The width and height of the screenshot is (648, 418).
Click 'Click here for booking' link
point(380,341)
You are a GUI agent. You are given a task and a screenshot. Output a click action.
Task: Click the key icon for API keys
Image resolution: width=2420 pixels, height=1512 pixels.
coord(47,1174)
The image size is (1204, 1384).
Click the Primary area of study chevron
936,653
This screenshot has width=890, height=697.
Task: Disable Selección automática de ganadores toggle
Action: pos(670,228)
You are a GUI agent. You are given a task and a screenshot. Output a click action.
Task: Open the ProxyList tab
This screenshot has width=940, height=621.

+++

_Exercise details_. Each record shown above must be printed once more, exactly.

_The completed task_.
The width and height of the screenshot is (648, 418).
Click 'Click here for booking' link
point(380,341)
You are a GUI agent. You are given a task and a screenshot. Output a click action.
Task: Click the key icon for API keys
Image resolution: width=2420 pixels, height=1512 pixels.
coord(47,1174)
The image size is (1204, 1384).
Click the Primary area of study chevron
936,653
This screenshot has width=890, height=697.
Task: Disable Selección automática de ganadores toggle
Action: pos(670,228)
You are a GUI agent. You are given a task and a screenshot. Output a click action.
Task: Open the ProxyList tab
This screenshot has width=940, height=621.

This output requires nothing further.